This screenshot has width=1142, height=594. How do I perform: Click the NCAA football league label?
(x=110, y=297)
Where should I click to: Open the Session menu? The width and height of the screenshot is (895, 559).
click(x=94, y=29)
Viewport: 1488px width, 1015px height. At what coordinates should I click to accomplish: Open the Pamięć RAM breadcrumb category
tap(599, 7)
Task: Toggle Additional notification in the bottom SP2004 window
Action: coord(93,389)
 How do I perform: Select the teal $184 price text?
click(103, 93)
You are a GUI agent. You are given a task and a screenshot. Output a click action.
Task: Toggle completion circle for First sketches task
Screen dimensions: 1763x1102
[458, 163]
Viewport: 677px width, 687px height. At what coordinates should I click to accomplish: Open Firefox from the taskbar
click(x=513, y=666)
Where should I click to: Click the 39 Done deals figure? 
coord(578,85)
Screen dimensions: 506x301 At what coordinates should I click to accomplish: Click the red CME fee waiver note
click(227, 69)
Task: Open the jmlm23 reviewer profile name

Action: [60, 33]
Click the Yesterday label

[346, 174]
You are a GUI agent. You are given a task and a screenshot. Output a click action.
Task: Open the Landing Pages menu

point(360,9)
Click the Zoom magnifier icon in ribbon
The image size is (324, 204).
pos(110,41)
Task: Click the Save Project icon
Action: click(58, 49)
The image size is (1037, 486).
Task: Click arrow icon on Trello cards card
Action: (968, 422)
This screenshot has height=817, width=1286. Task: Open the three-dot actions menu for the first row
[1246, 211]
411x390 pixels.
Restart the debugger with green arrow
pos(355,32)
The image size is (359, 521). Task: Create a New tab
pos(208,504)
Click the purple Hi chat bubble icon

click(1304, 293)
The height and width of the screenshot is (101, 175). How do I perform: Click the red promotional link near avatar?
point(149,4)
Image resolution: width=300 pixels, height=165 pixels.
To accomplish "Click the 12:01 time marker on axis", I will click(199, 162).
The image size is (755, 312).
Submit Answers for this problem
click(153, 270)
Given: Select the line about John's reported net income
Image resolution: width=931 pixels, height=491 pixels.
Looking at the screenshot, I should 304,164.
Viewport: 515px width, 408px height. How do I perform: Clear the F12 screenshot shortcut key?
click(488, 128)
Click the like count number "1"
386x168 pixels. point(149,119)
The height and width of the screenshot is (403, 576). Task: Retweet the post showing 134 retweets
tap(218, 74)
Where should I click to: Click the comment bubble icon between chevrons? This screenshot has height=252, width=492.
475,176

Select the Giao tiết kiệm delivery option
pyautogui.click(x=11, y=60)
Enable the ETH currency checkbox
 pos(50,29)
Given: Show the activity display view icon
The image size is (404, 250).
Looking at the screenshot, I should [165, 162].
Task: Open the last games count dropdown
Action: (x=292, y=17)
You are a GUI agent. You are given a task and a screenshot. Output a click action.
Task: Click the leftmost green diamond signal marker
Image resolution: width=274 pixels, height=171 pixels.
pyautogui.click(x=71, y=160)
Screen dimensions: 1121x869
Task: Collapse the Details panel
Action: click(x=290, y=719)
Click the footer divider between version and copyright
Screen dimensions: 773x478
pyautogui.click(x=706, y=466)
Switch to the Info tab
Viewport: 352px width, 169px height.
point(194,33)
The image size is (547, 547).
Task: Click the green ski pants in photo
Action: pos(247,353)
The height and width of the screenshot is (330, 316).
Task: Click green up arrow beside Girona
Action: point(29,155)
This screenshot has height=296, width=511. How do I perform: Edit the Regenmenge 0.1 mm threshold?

__________

EXERCISE PROMPT
Exactly reproduce the line containing "Click the footer" and all lines after it in the material, stopping only at the end.

ANSWER BELOW
Click the footer divider between version and copyright
Screen dimensions: 773x478
pyautogui.click(x=706, y=466)
Switch to the Info tab
Viewport: 352px width, 169px height.
point(194,33)
The image size is (547, 547).
Task: Click the green ski pants in photo
Action: pos(247,353)
The height and width of the screenshot is (330, 316).
Task: Click green up arrow beside Girona
Action: point(29,155)
This screenshot has height=296, width=511. How do I perform: Edit the Regenmenge 0.1 mm threshold?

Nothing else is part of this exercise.